The Leela Tapes, by Shashank Gupta, is a reasonably dramatic script written with good theatre sense. Crafted as a mystery, it holds up in the suspense department. For more than half the play, one does not know who the woman is and what she is doing in Victoriaganj Central Jail. Who is this irascible man Adrian Pillai? Why is he in jail? What is she doing in trying to interview this man when he is so recalcitrant? The build-up to the initial meetings increases the mystery. This is entirely due to the directorial design. Sunit has five Adrian Pillais. They are all bald and clad in black three quarter pants and black half-sleeved kurtis. They come as a chorus in between the interview depicting the mood of the past or the next meeting with the woman.
The lighting (Arnab Das) and the sound (Shashwat Srivastava) designs add to the effect. For instance, just with effects four Pillais create the image of a fight in the jail. The image of blood is complex. On the one hand it depicts Leela’s daughter Lajja’s fear of the colour red. And as Pillai taunts Leela: What will happen when Lajja gets her periods? And, of course, the sexual connotations of blood are obvious as the subject of the plot is rape.
The play builds up with a steady gait. First, we discover who the woman is. Leela is a widow whose husband disappeared and was declared dead. Is she searching for him in jails, asks Pillai?
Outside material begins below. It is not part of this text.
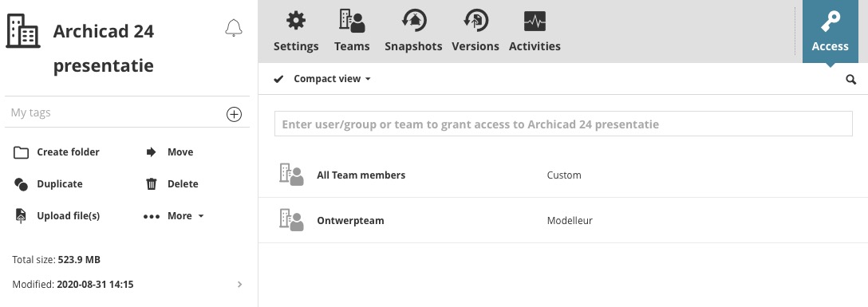Screen dimensions: 868x307
Task: Open the Versions icon
Action: (x=475, y=22)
The two play a cat-and-mouse game with each other as Pillai gets the better of Leela when he sends her on a wild goose chase: to look for his red notebook in someone else’s house. The denouement is a damp squid and therefore overly dramatised. Leela has apparently been raped by the neighbour, an act to which Lajja is witness. Leela wants revenge. And has been pursuing Pillai because he is a homosexual and in jail for sodomising a young boy. Having discovered that his term in jail is going to be soon over, Leela wants Pillai to rape the man who raped her.
But for the end which is a sad let-down after the delightful build-up, the play held interest. Two women play Leela, one is the interviewer and the other talks about her past and present, that includes a mother who is wary of three women living in “a glass house”, and an 11-year-old daughter Lajja. Both the actresses, Vaishali Chakravarty as the first and Mehek Punjabi as the narrator, were clear in their annunciation which is so important in a wordy play. That Vaishali had to play Durga in a violent dance was unfortunate. There could have been a less obvious way to depict the denouement.
Of the five actors playing Pillai, only one was absolutely clear in speech. He was the one who spoke Tamil in an anguished mood. The others, especially the short jocular Pillai, were not totally comprehensible. Whilst black is the dominant mood, there are moments of delicious irony whenever Pillai plays with Leela’s stiff-necked prudery. Sunit Sinha’s direction is able and smart. His design is creative, yet concise. It counters the wordiness of the script.